What is the RENEW-PV Action? The European Green Deal directives endorse the development of new renewable energy concepts with the main conditions being that the used materials must have a low environmental impact and low greenhouse gas emissions. One way to achieve this is to accelerate new thin-film photovoltaic (PV) technologies entering the market and increase the prominence of the European solar energy sector globally. TalTech is the head coordinator of this network.

Green PV technologies have a bright future ahead of them

The more scientists and organisations cooperate and the more countries support the development of solar energy and condemn environmentally harmful production, the more confident humankind can be about its future. According to Spalatu, the European Photovoltaic Industry Association has set ambitious goals – for example, the PV industry could account for 25% of the power market by 2030. The European strategic plan for research and innovation stipulates a 55% reduction in the net amount of greenhouse gas emissions by the same year.

According to Spalatu, achieving the objective of creating the network required by the RENEW-PV Action mainly requires the consolidation of research in this field. The plans foresees the establishment of a well-functioning network of laboratories and experts which supports the dissemination of sectoral knowledge and efficient cooperation simultaneously. Another important objective for creating a network is preparing a new generation of young scientists for the PV technology sector. ‘We would like to see a greater proportion of female scientists,’ Spalatu emphasised. In this instance, there is a good track record – the project includes an almost equal number of men and women (51% and 49%, respectively).

Scientific achievements must reach industry, and from there, the general public – for this reason, eight industrial companies active in the sector have been included in the project.

In conclusion, RENEW-PV connects leading scientists and companies of Europe and the world, stimulates further global scientific development and cooperation, and supports the adoption of environmentally friendly and high-quality new thin-film PV technologies.

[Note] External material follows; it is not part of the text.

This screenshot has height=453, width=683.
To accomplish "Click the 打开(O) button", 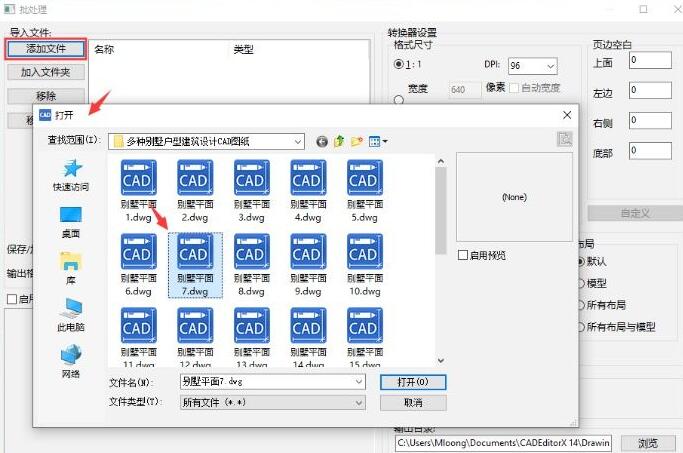I will 413,382.
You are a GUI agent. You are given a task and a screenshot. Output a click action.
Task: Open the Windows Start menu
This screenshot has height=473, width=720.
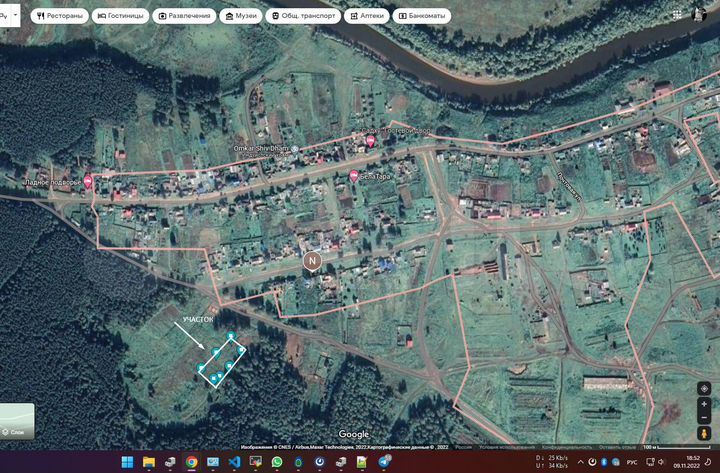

The immediate objective is top-level research, but also supporting the careers of early-stage researchers and doctoral students by integrating the network, trainings, mentoring, and sectoral research. As mentioned above, COST also considers it important to establish new jobs in the PV industry in line with the requirements of the green economy. In the long run, this should lead to new patents and innovative companies active by the universities and research institutions in the next few years.

Which countries participate in the project?

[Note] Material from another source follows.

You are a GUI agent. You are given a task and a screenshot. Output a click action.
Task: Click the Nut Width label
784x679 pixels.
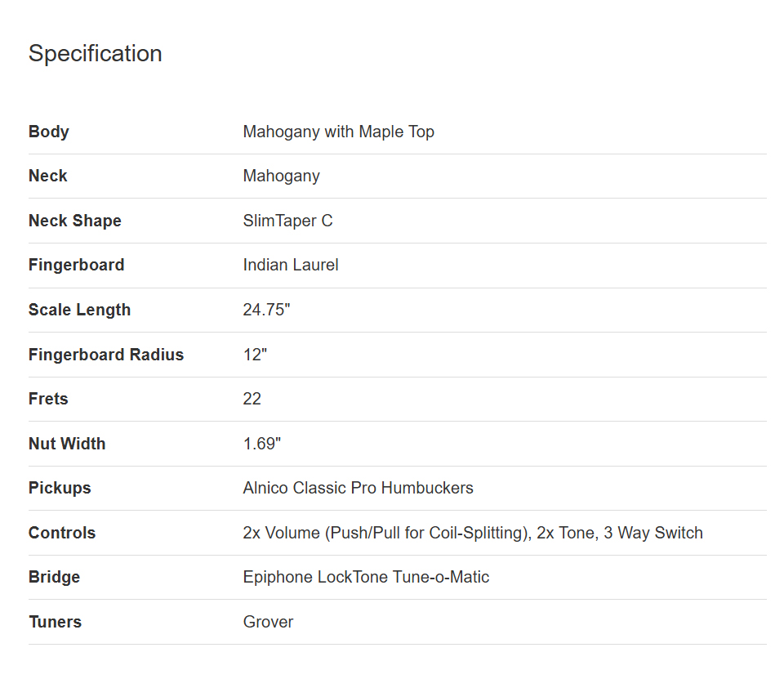(67, 444)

In addition to Estonia, other COST countries which have joined the RENEW-PV Action CA21148 are Austria, Bulgaria, Croatia, Cyprus, the Czech Republic, Denmark, Finland, France, Germany, Greece, Italy, Latvia, Lithuania, Luxembourg, Moldova, Norway, Poland, Romania, Slovakia, Spain, Sweden, Switzerland, Turkey, and the UK, as well as Slovenia, Belgium, and Serbia. International partners include the US, Australia, Brazil, China, Japan, Mexico, South Korea, and Uzbekistan. Among the neighbours of the COST countries, Ukraine, Azerbaijan, and Georgia also want to contribute.

Detailed information about the activity and projects of the European Cooperation in Science and Technology is available HERE. The Head of the Laboratory of Thin Film Chemical Technologies of TalTech is Tenured Associate Professor Ilona Oja Acik, who is an esteemed scientist.